The biggest difference between auto insurance. homeowners and the healthcare mandate is that auto insurance is state law while the health insurance mandate would be federal law and the issue is constitutional and the federal government's reach. The Supreme Court will almost definitely rule the federal mandate to buy health insurance is unconstitutional and beyond the power of congress to mandate while state mandates for auto liability insurance or homeowners liability are within states rights.

SophieCT said...

"remember that had Obama not sold out the public option to healthcare industry lobbyists there wouldn't be a debate in front of the Supreme Court at all."

You can hardly overstate this fact or repeat it often enough.
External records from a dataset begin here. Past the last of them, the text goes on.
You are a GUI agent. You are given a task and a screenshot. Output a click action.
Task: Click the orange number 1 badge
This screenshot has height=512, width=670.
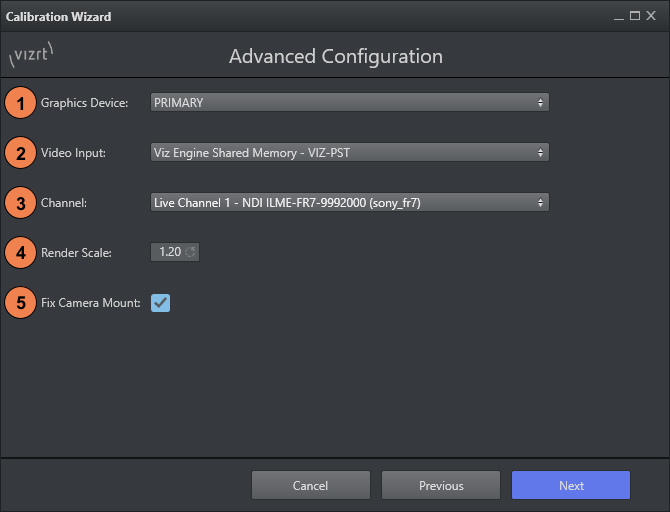(20, 102)
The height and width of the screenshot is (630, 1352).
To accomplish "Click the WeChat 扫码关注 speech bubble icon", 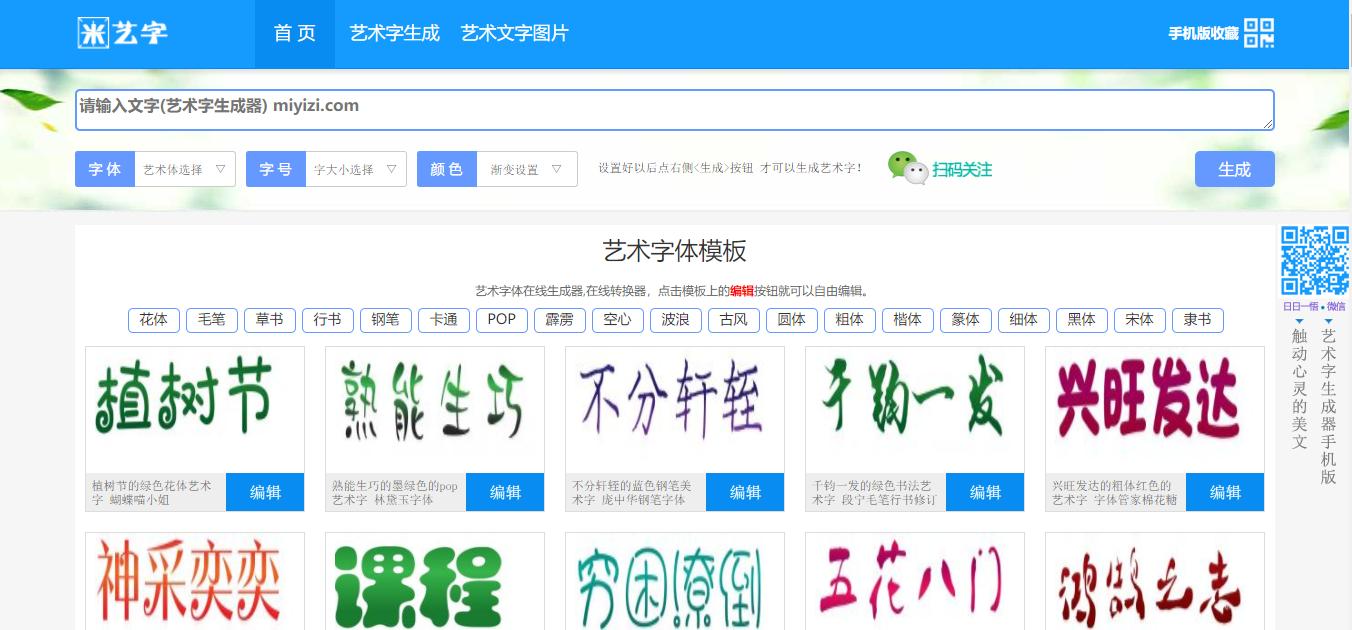I will (907, 168).
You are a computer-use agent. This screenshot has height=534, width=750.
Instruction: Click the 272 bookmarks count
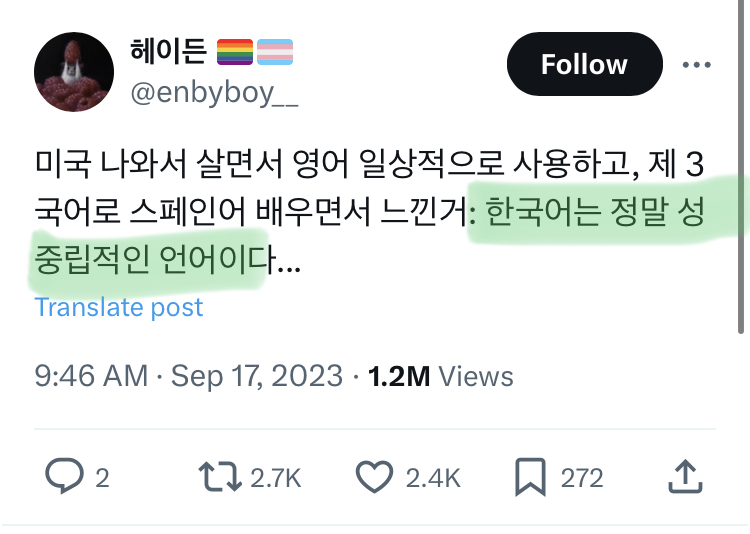pos(582,478)
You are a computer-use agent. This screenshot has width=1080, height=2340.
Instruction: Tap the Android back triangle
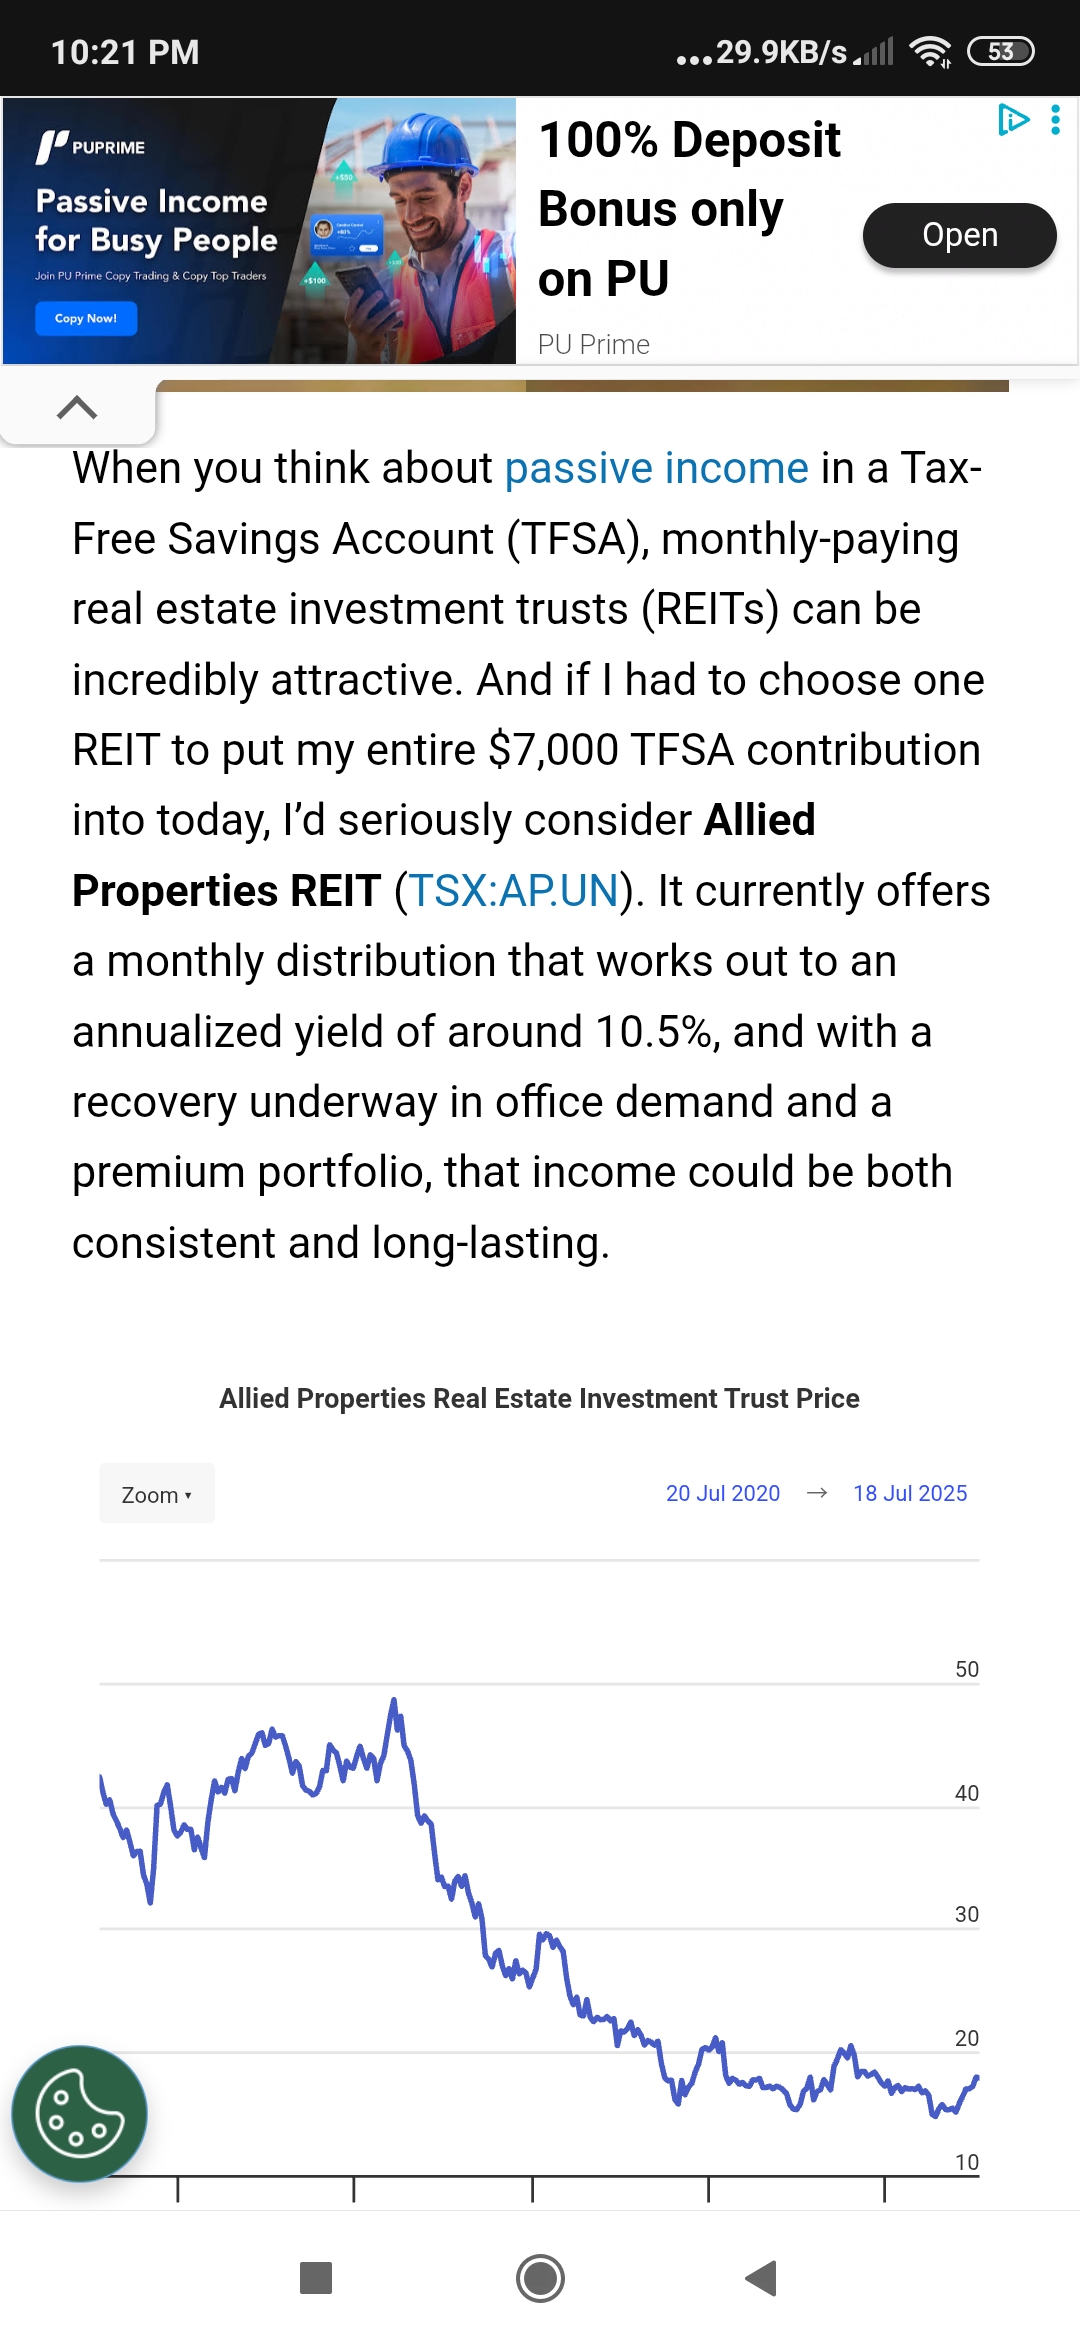click(761, 2278)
To the constitutionality of a mandate, I'm not sure insurance is unique. We are mandated to pay for other people’s children to go to school. (Though I’m a proponent of public education, it's still a mandate.) We are mandated pay for wars on behalf of Xenophobic sexists in other countries. We are mandated to pay for 535 half-assed idjits to have much better health insurance than we will ever have.

Anonymous said...

tdraicer: It is hard for me to agree that Obama sold out the Public Option since it seems obvious to me he never had any intention of pursuing one. It was just a diversionary tactic to keep single payer off the table, and once it had achieved that goal, he abandoned it as he always intended to.

Anonymous said...

Another benefit to a public health option would have been to allow people to be more mobile in terms of moving in the U.S. to take different jobs and not being so tied to a current employer and/or more supportive of people taking part-time jobs if they wanted without fear of not having health care. It also would have made companies more competitive to remove that "benefit" as both a cost to them and a differentiator vis a vis other firms. They could focus on what they do as a business and not have to deal with insurance companies themselves and/or pay a third party to manage this. I think it would have been to boon to our country as a whole to decouple it. What a lost opportunity with sad ramificaitons for so many Americans. The repeal will be a mess, too. Thanks for nothing, Obama.

Anonymous said...

I no longer wonder whether the Supreme Court is going to compare the "ACA" to other types f insurance. They seem stuck on the requirement to eat broccoli. Oh, my. We are close to "Idiocracy.'

Marc Rubin said...

"Oh, my. We are close to "Idiocracy"'

We're not close to it, we've been in it for 12 years.